PTSD is a good example. The last combat troops departed from Vietnam in 1973, but PTSD did not officially enter the panoply of “recognized” mental health diagnoses until 1980. This recognition, although delayed, was in part related to the activism of Vietnam veteran organizations like the American Legion. It took many more years for the rigorous clinical guidelines that exist today at the VHA to be put in place (Friedman, Keane, and Resick 2007). Scott (2004) thoroughly details the problems for Vietnam vets in a book that may be two decades old but is still relevant.
Wounds of War is an important read for the many in the academic community involved in researching, assessing, and advising on the organization and delivery of health care but who have never set foot in a VHA facility and are not likely to have family or friends interact with the system. Gordon makes clear that there are two driving forces behind this book. The first is that the VA is a successful example of how the federal government can deliver large-scale health care over a wide range of specialties, and she wants people to know more about how that has been accomplished. She uses her admirable reportorial and analytic skills in a series of interviews to show how the VHA is effectively providing care in each of the major areas of health care, each of which is covered in a separate chapter. These include primary care, integrated mental health and primary care, treatment of chronic pain, care for female warriors, specific areas of mental health care (PTSD, suicide prevention, and various approaches to “transcending trauma”), geriatric services, and end-of-life care. Gordon spent five years working with VA administrators, veteran groups, and politicians interested in preserving and strengthening veteran health care as background. Each chapter is, in essence, a case study.
The second driving force behind the book is Gordon's dedication to countering the powerful ongoing efforts to privatize the VHA system. Her concluding chapter, “A System Worth Saving,” provides details of efforts to privatize veteran services and close facilities. For the millions of veterans and their families who rely on the service, this chapter would likely be a hair-raising read. She does a good job of describing congressional actions, and inaction, that have hampered the VA's ability to deliver high-quality care. One example is the failure to offer competitive salaries in high-wage areas of the country, an important reason why many jobs are unfilled. Gordon describes some of the bureaucratic bungling—or, perhaps, purposeful obstruction (it is not clear which)—that has kept VA accomplishments out of the news, or worse, have portrayed it as a bungling system (375–76).

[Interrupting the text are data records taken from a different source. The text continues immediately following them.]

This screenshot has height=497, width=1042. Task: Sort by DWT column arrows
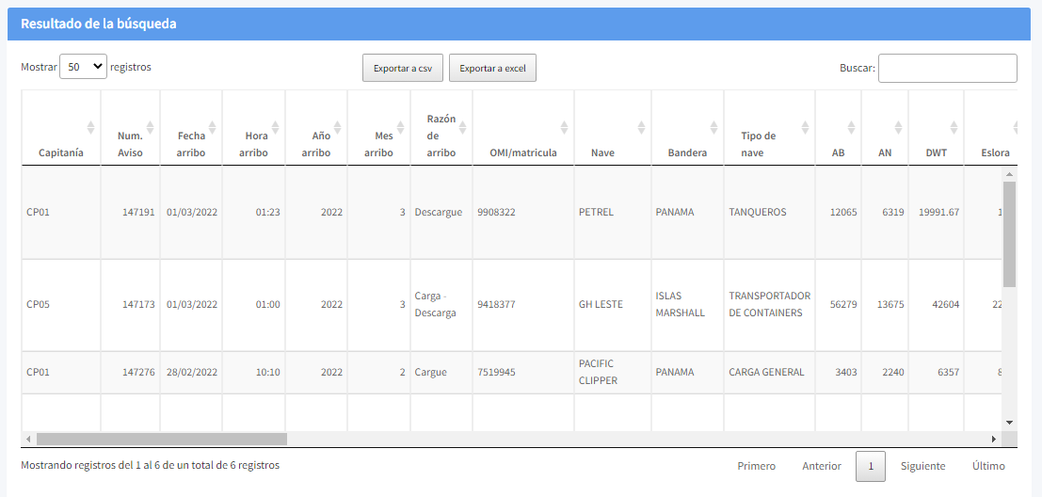pos(954,127)
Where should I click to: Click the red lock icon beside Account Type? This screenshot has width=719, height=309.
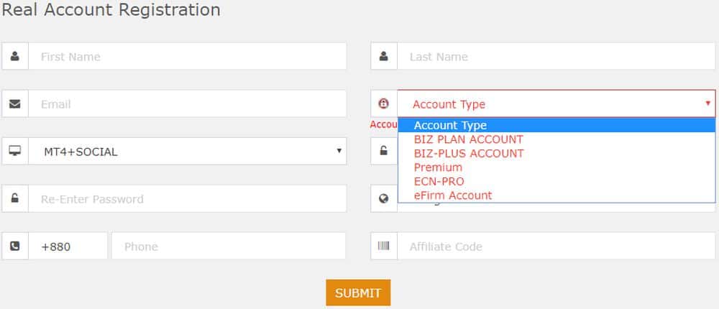coord(384,103)
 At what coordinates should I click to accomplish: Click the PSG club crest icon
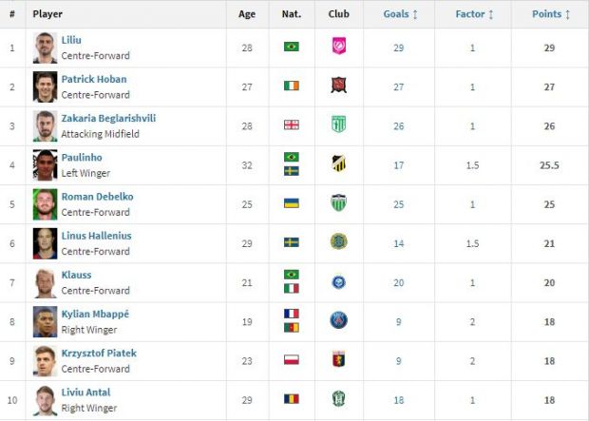pos(338,320)
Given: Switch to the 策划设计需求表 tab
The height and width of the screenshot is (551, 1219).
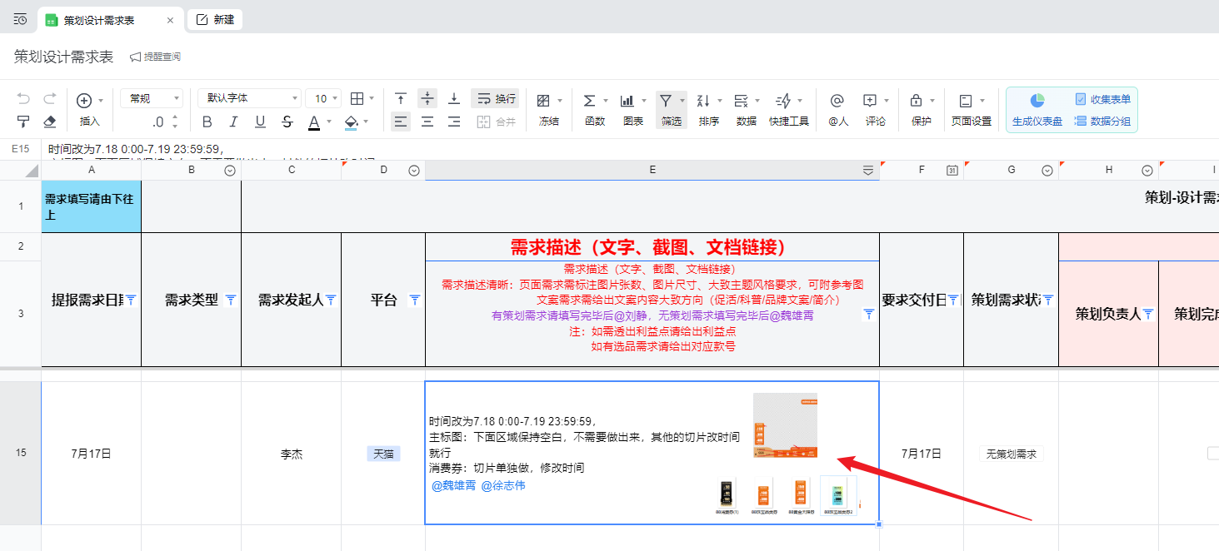Looking at the screenshot, I should click(x=99, y=20).
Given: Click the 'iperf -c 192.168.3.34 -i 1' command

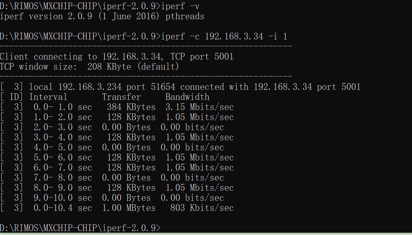Looking at the screenshot, I should [x=224, y=36].
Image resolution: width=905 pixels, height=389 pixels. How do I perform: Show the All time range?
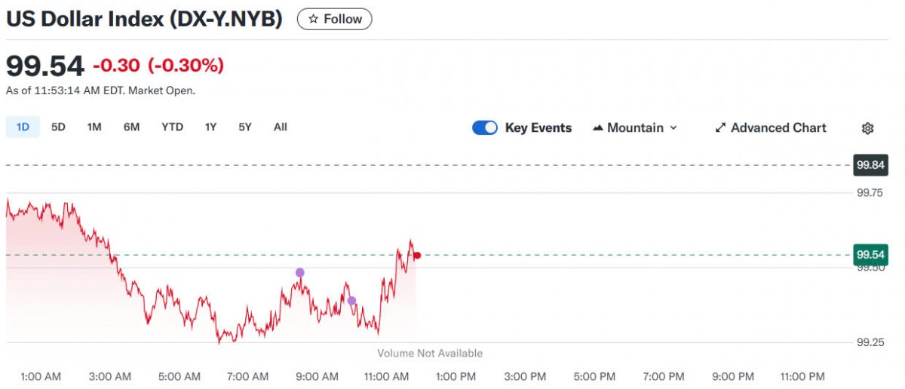[x=281, y=127]
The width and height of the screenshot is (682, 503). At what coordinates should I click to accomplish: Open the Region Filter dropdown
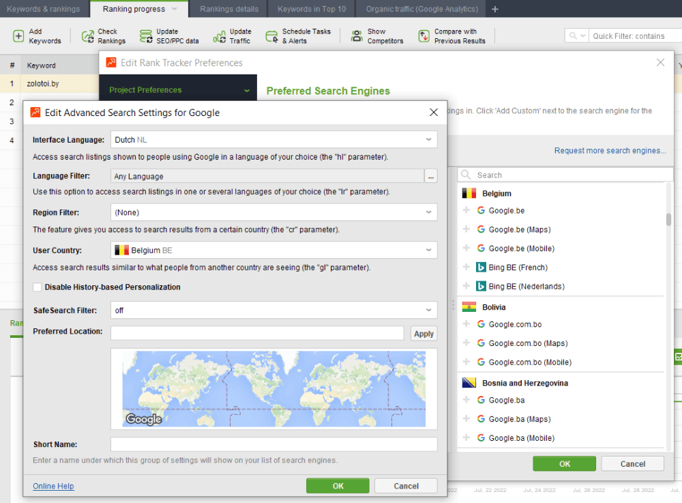(x=428, y=212)
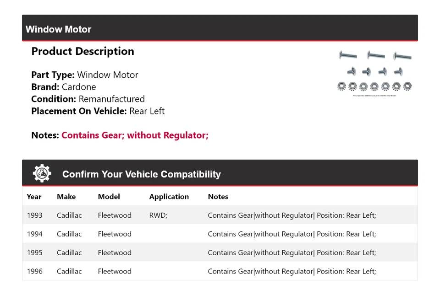Click the Part Type: Window Motor line
The width and height of the screenshot is (440, 295).
pos(84,75)
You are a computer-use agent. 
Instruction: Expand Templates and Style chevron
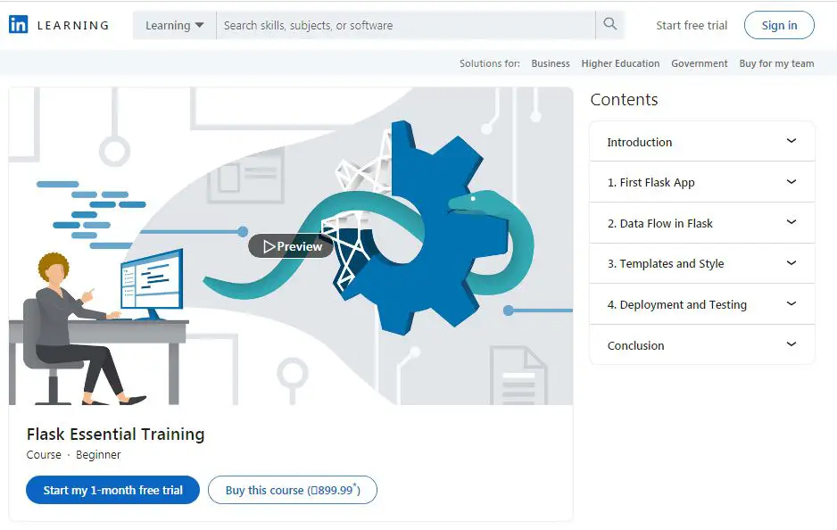791,263
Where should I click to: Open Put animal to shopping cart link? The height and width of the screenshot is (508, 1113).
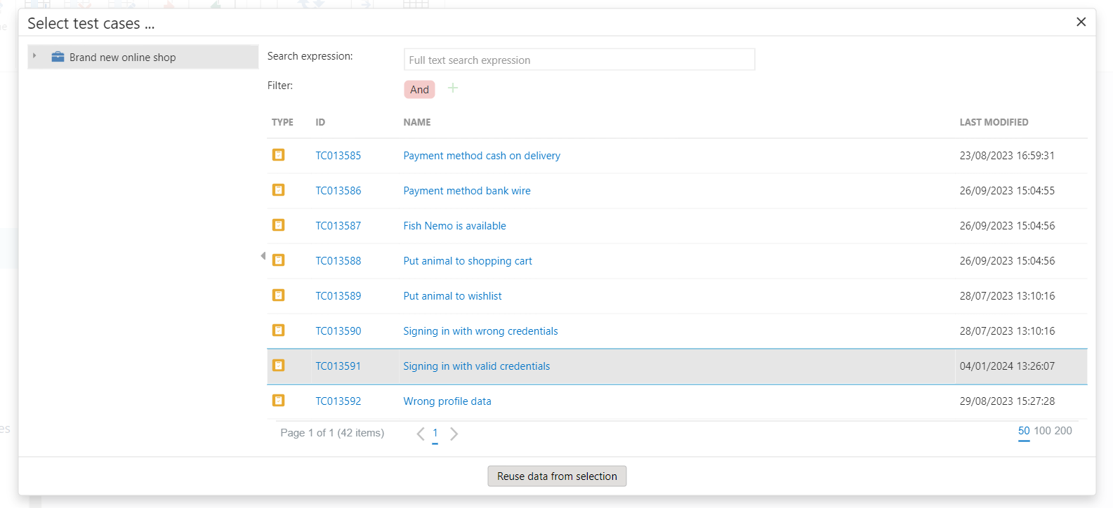(x=468, y=261)
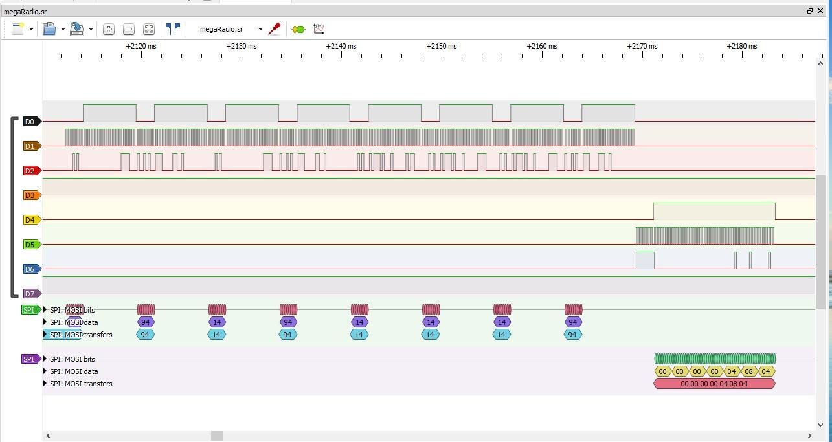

The VA system's future is far from clear. It should serve as a shining example of how a governmental health care system can function very well in delivering care and training. Unfortunately, the numbers are not in its favor. Warfare—which clearly is never likely to end—involves fewer and fewer soldiers, thereby tilting the economics against the current system. The private sector is eager to step in. Perhaps adding a semiconductor-care function for damaged drones and other incapacitated artificial intelligence tools of war might work? Sarcasm aside, the system is worth saving—and certainly worth learning from. Let us hope it is not too late.